David Purcey VS Glen Perkins
A.J. Burnett VS Nick Blackburn
Jesse Litsch VS Kevin Slowey
David Purcey: In eight starts and just over 42 innings, this 26-year old left hander's middle name is "Luck Sack". Sure, his ERA is a blossoming 5.53 and he's walking 4.46 batters per nine innings and more than 16% of the fly-balls he gives up are homers, but yes...he's still lucky. Opponents are scorching him, scathing line drives around the diamond on 28.2% of balls in play, yet his BABIP is a fantastic .258. Their line reflects a bit of that luck, but still is far from comforting for Blue Jays fans: .239/.337/.439. Purcey throws a fastball (low 90's), curve, slider and changeup.
A.J. Burnett: Even having lost some velocity on his fastball, averaging 94.2 mph still makes it one of the fastest fastballs in the majors.
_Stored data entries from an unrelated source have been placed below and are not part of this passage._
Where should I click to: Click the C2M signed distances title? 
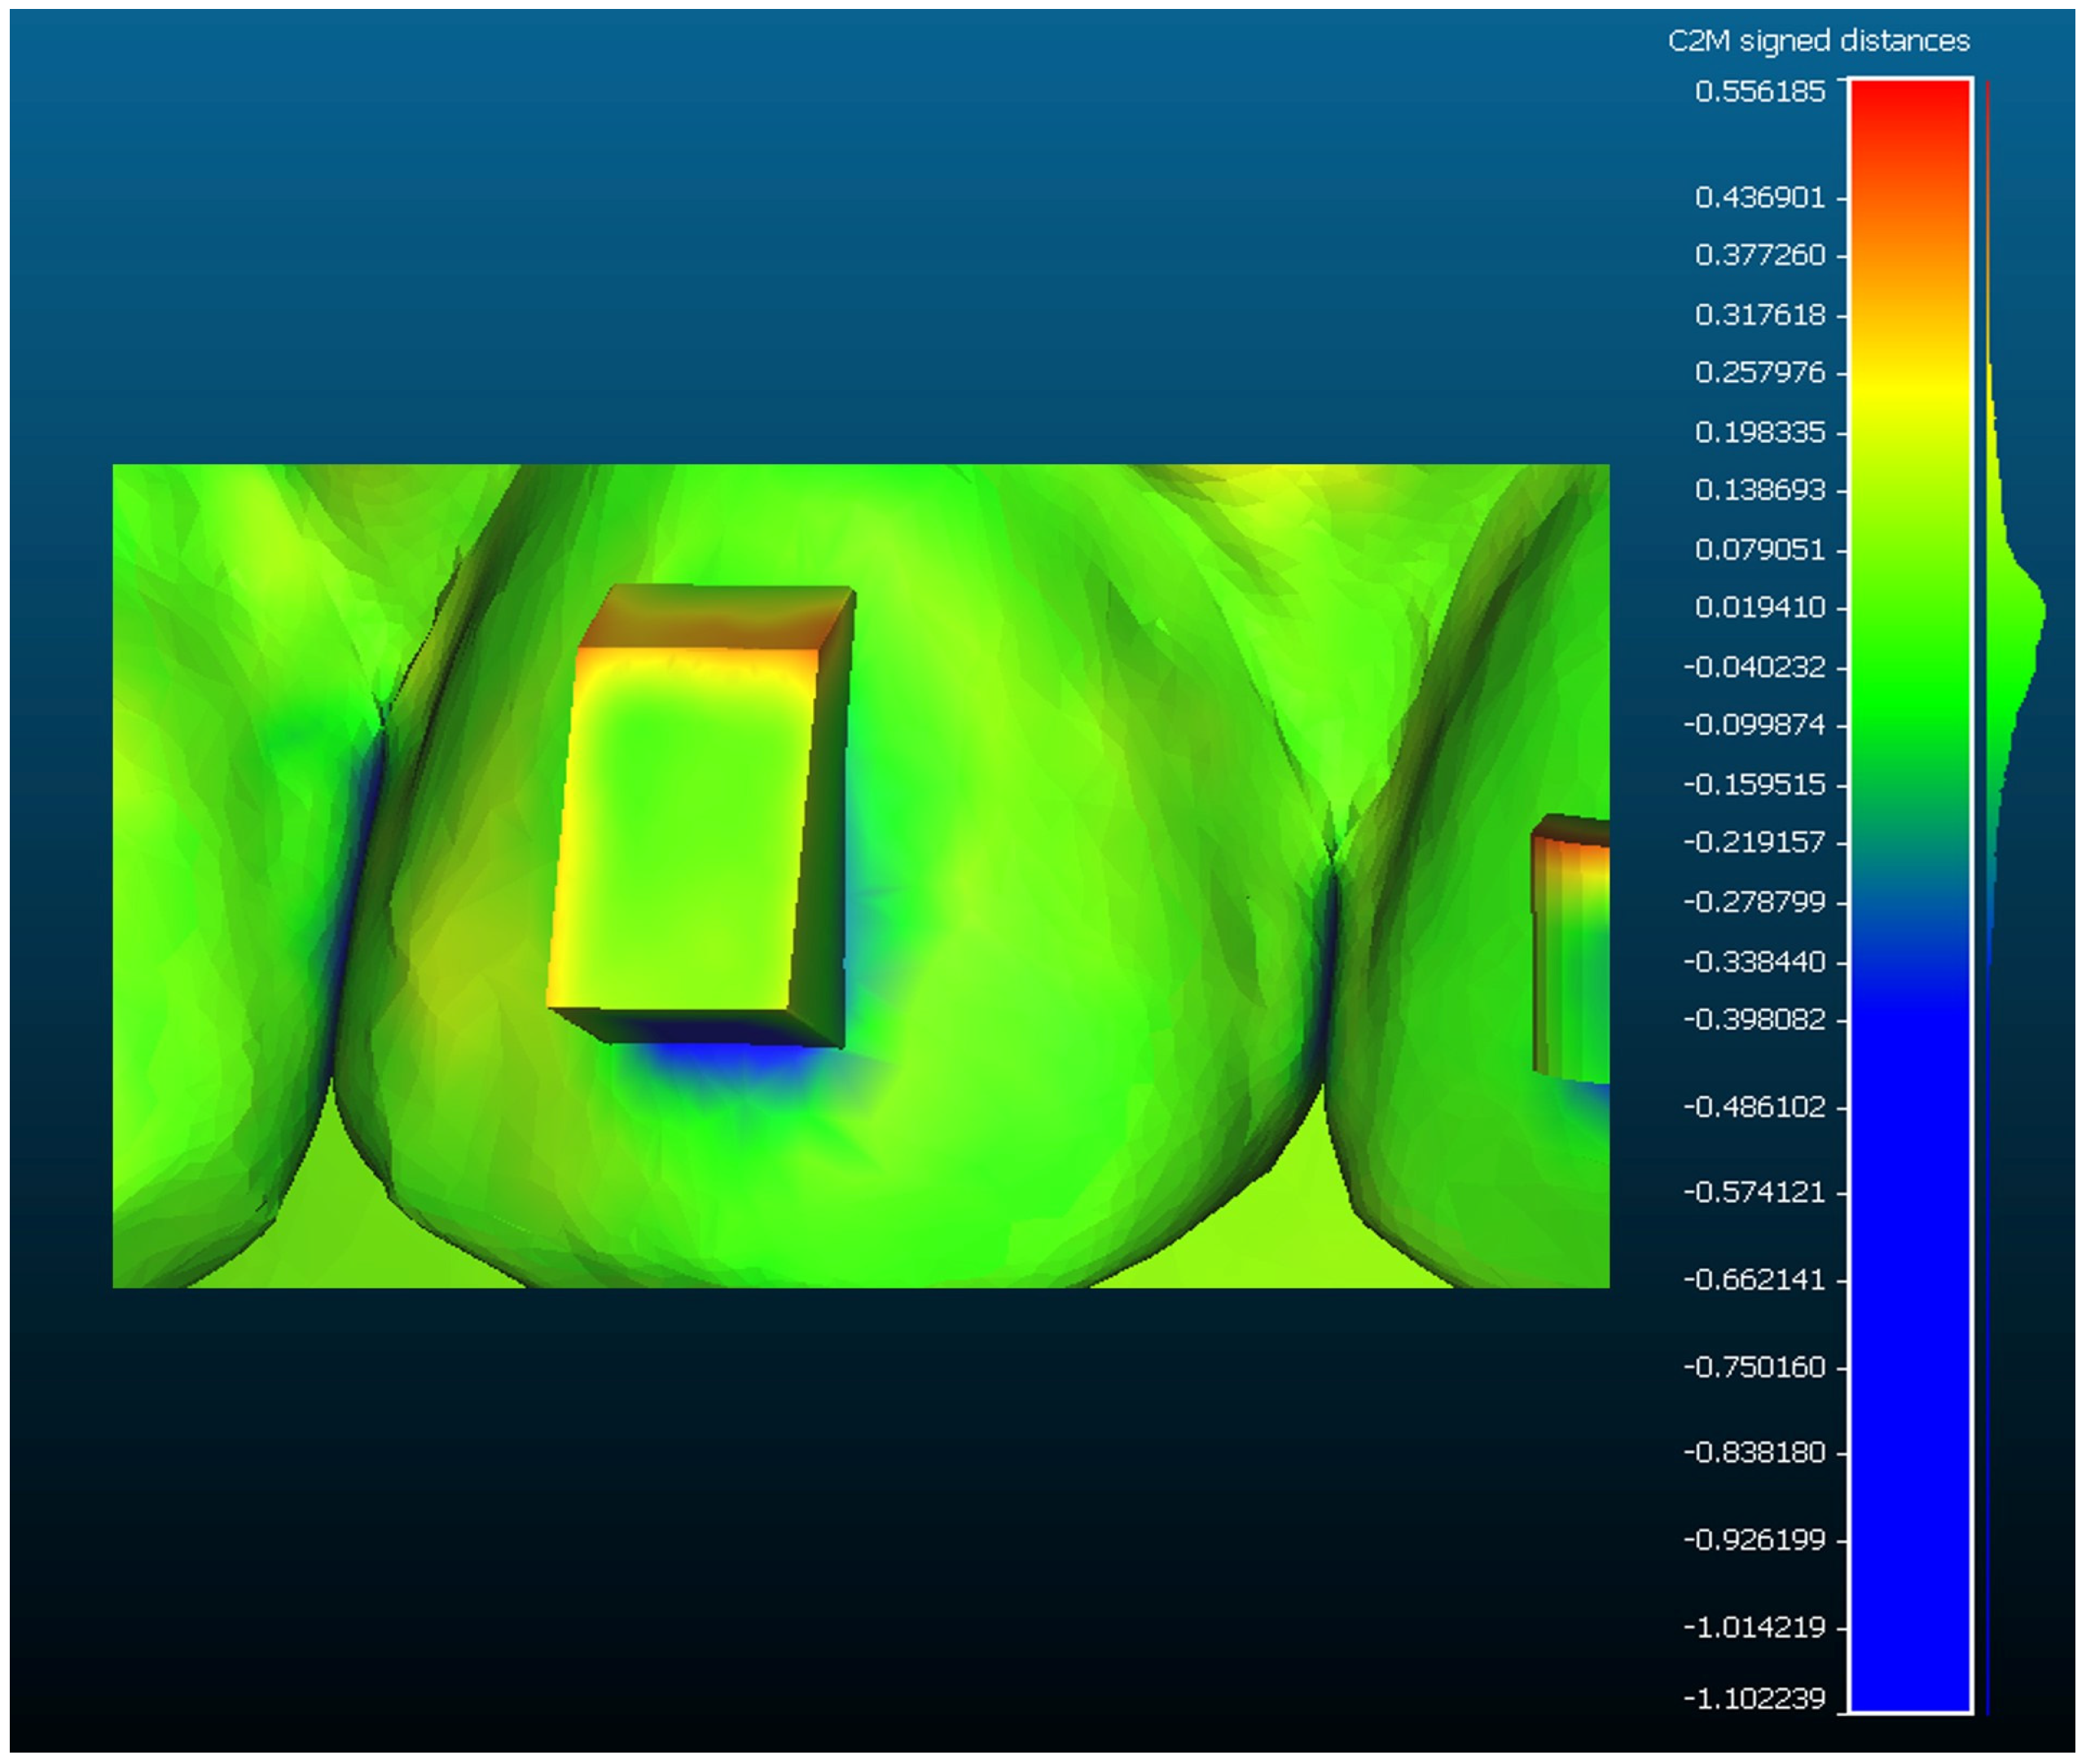click(x=1818, y=41)
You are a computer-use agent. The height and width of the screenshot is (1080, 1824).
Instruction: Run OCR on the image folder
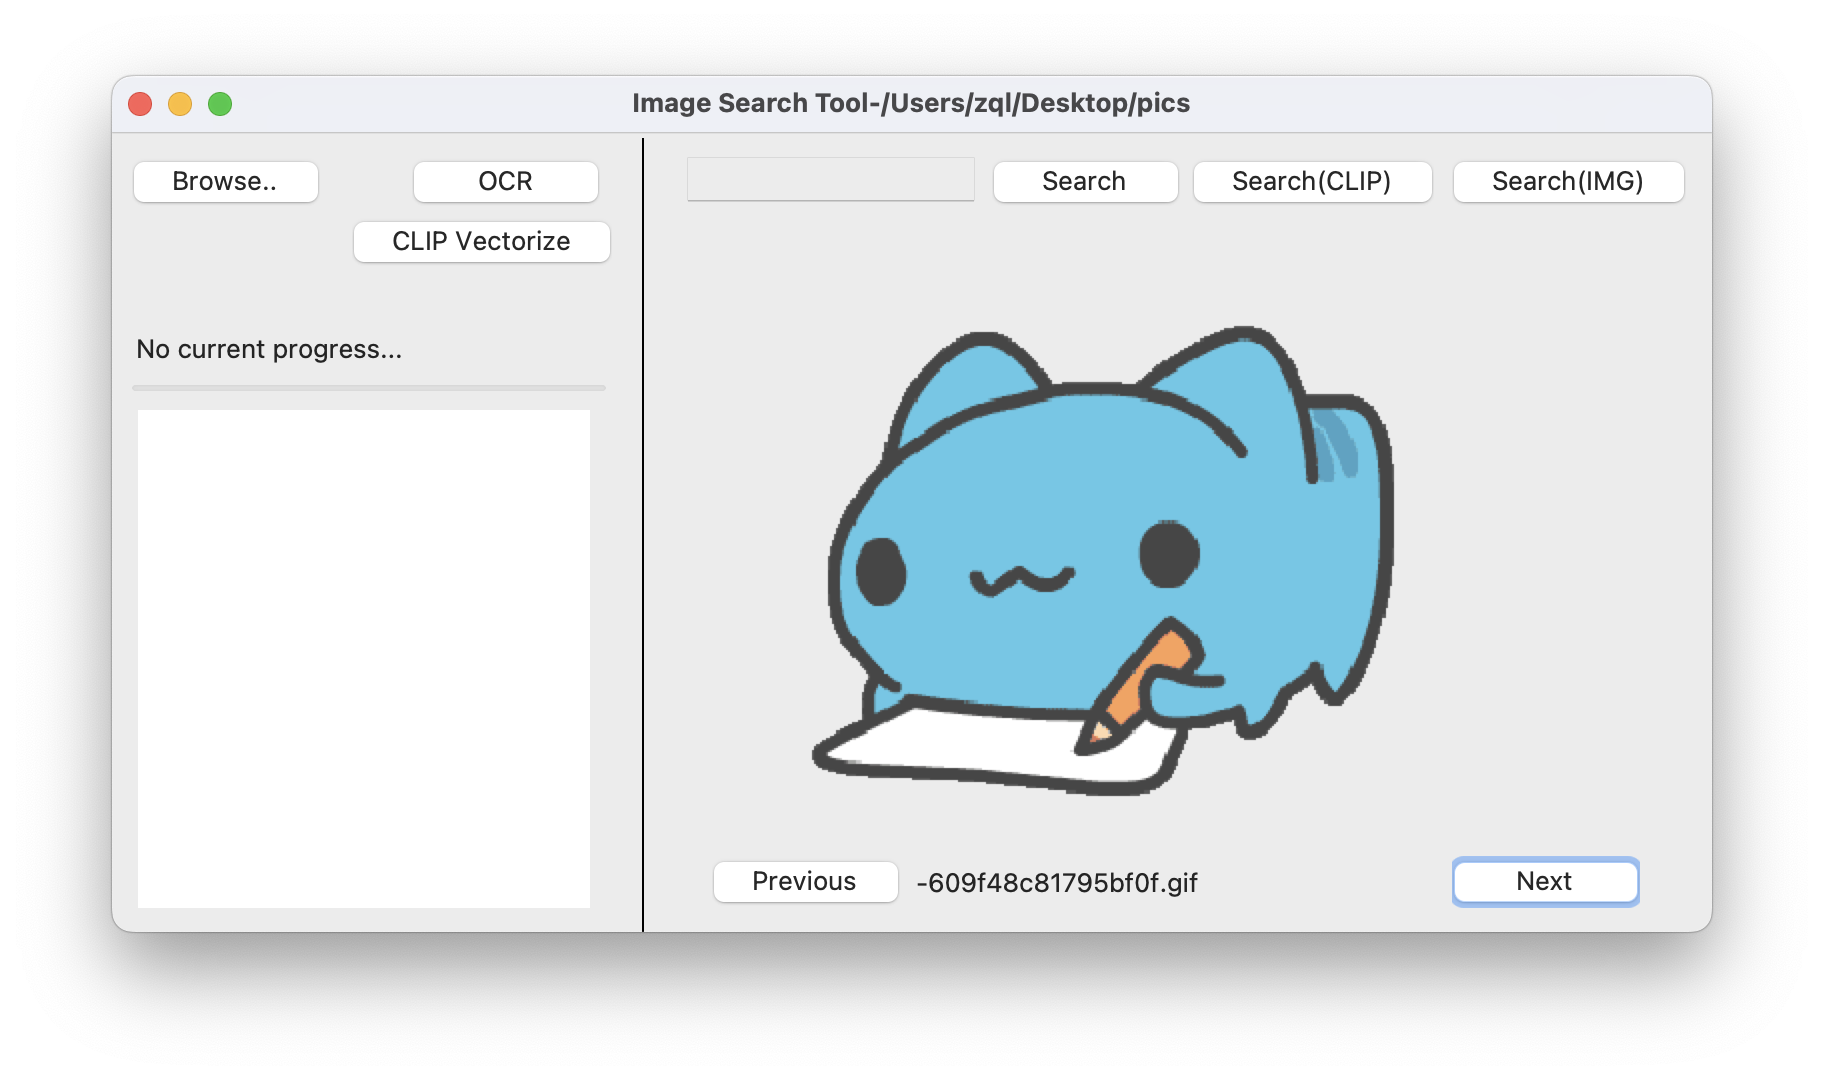tap(505, 181)
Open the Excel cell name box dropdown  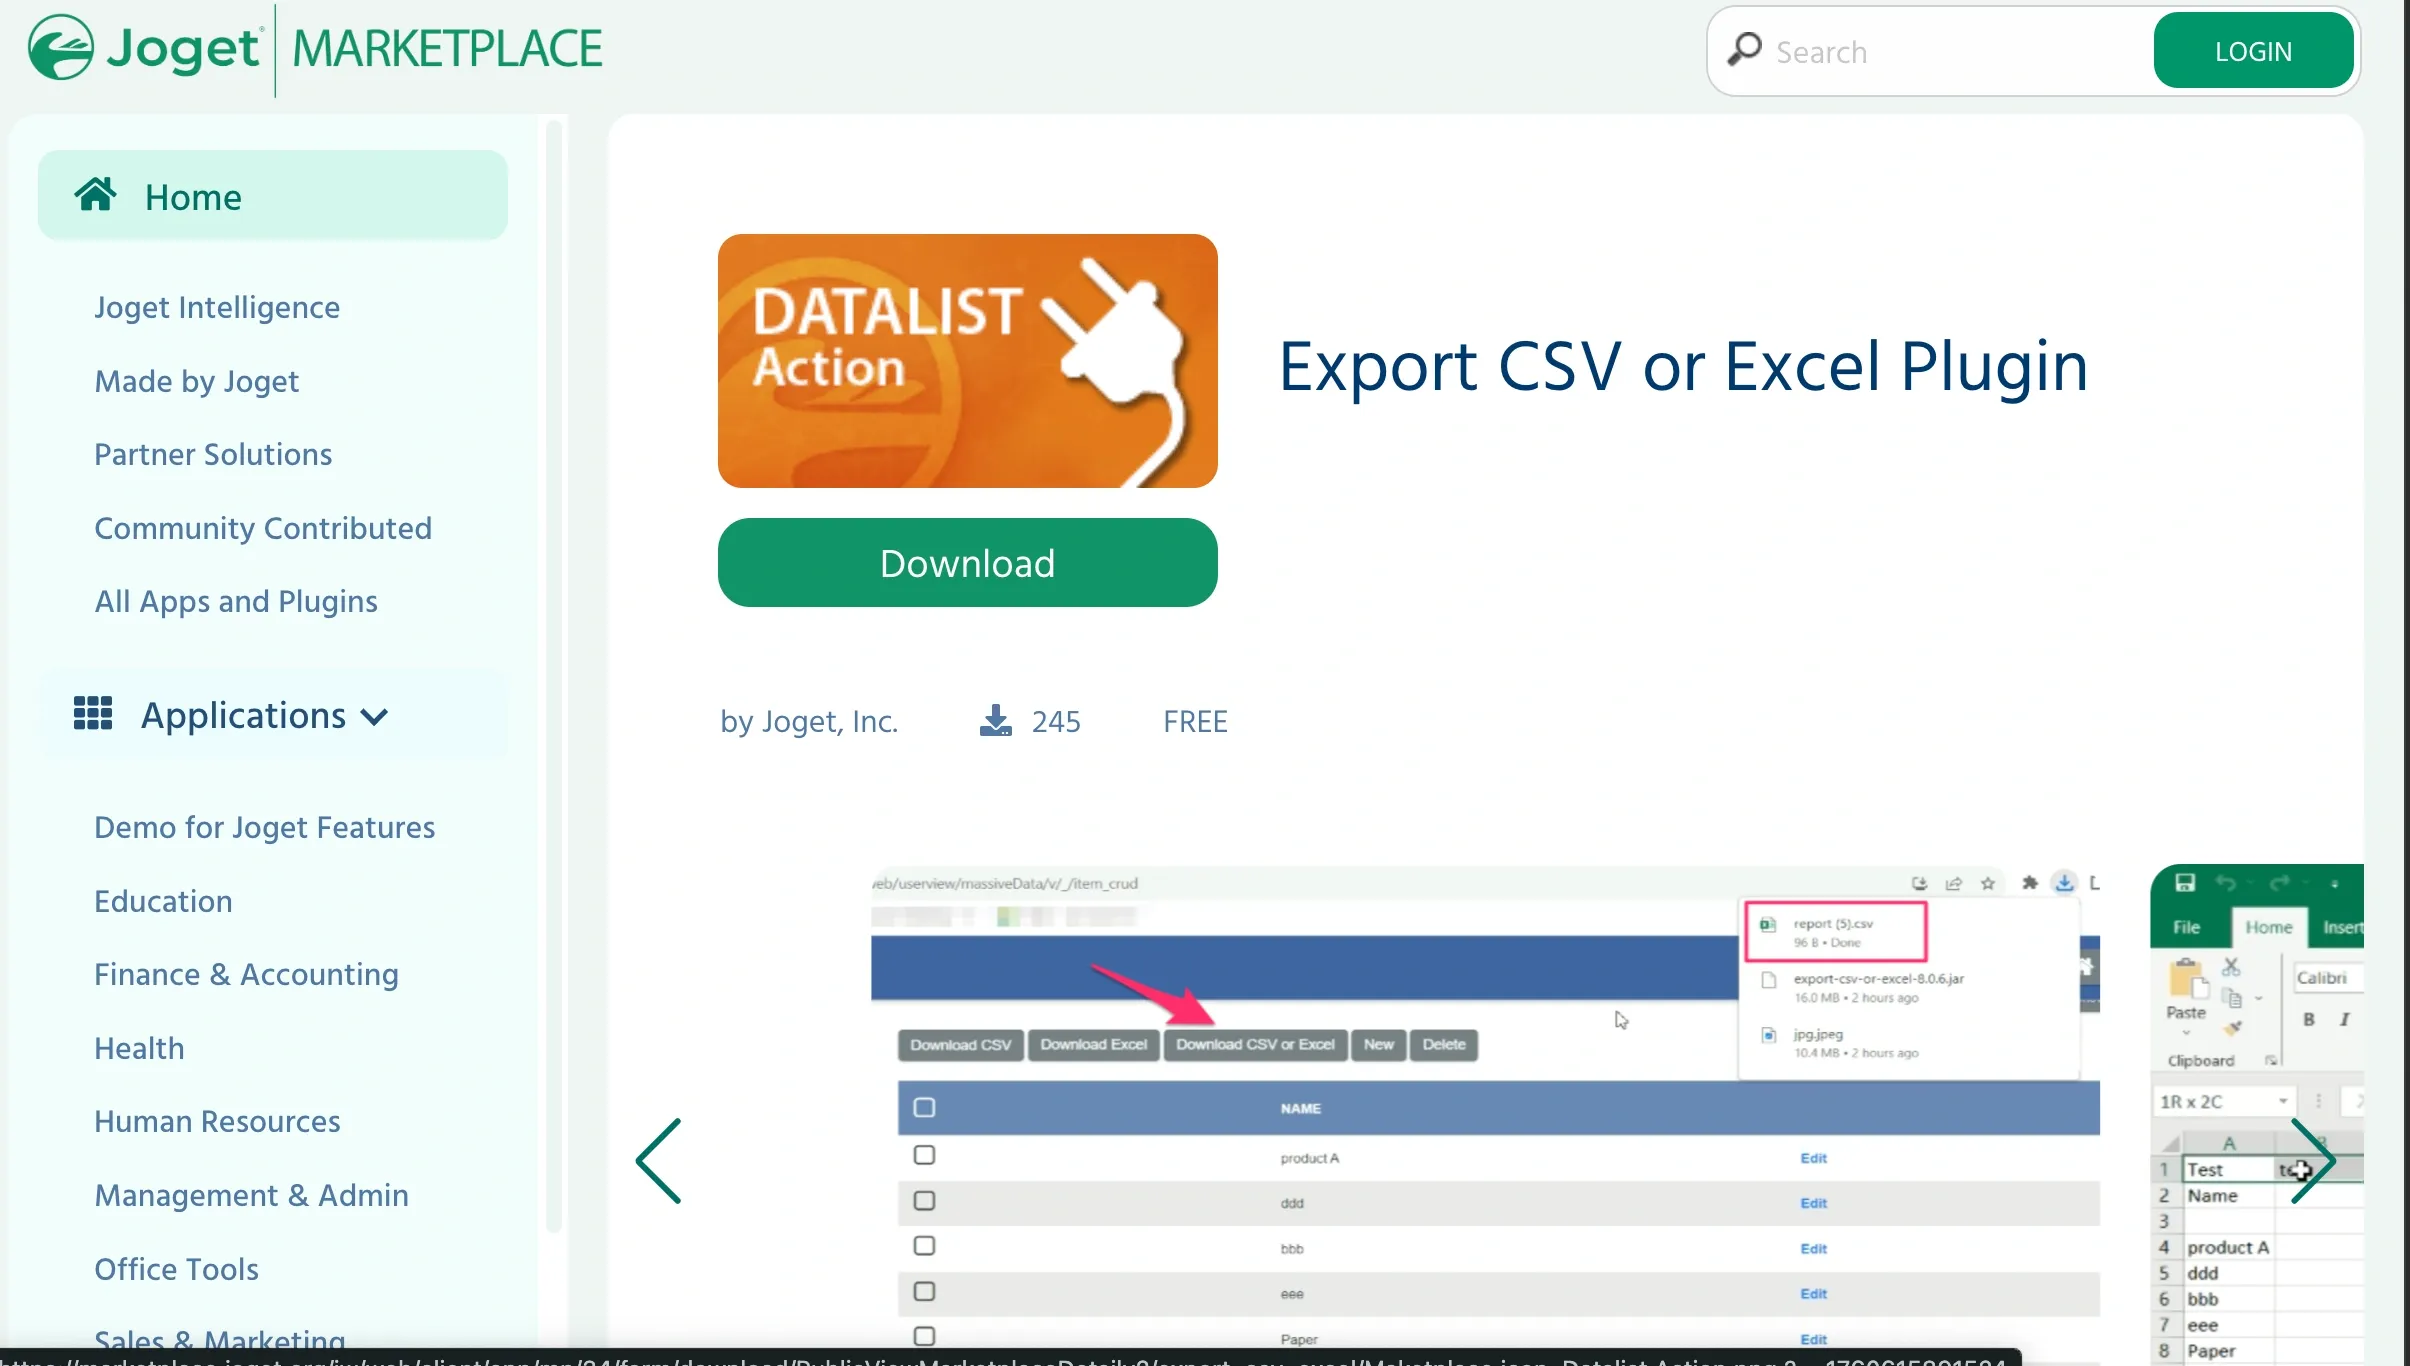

Unlike Purcey, Burnett is pitching better than his numbers indicate, pulling down a 3.65 xFIP. As much as I hate to see the Twins face a good pitcher, as a baseball fan it's nice to see Burnett having a decent season. His strikeout rates are still high, and his walk rates are relatively static. It's interesting to see his ground-ball rates on the south side of 50%, but they're still so close that one or two games could easily put that ratio back to where it's been for most of Burnett's career. In addition to a good fastball, the 31-year old Burnett throws a changeup, curveball and an occasional slider.
Jesse Litsch: He's not the moderate strikeout threat he was in the minors, but the 23-year old ginger righty still does well to limit his free passes. Litsch has a wide arsenal, including the traditional fastball(s), along with a slider, curveball, changeup and cutter. A ground-ball pitcher who still manages about six innings a start, Litsch is young but may see a quick career arch where he peaks around 25-26, and then starts an early decline.
Scott Rolen: Is he really just 33? He plays a lot older than that. Two stints on the disabled list, Rolen's just recently returned to the Jays' lineup. He hit a homer on Sunday in New York, but since the end of June (when he was hitting .288/.377/.474) has managed a meager .171/.293/.267.
Alex Rios: You have to wonder if he's been feeling the pressure at the plate this season, being surrounded by what's largely been a supporting cast of light-weights. In spite of a weak offense he's notched an .800 OPS or better every month his season except May--the main difference in Rios' production has been a dip in his power and his patience. Because in spite of having a decent overall line (.288/.335/.441), his strikeout rates are up, walk rates are down, ISO is down, ground balls are up, and he's swinging at 13% more balls outside of the strike zone compared to last year.
Travis Snider: In spite of looking like he just fell out of the stupid tree and hit every stick on the way down, the thick, no-necked 1st-round draft pick from '06 is getting a cup of coffee. In just 1045 minor league at-bats, the 20-year old stout outfielder has put together a .296/.373/.513 line, including most recently a .901 OPS in 64 triple-A at-bats. In spite of these promising numbers, it will be interesting to see how well he progresses. He hasn't hit a lot of line drives in his two years in the Toronto system, and posting regular strikeout rates higher than 20% and some inconsistent walk rates he may find that his aggression will catch up with him. Hopefull we'll get a look at him this week, because he has the potential to be an exciting hitter. If he fails, he'll probably get a job with WWE.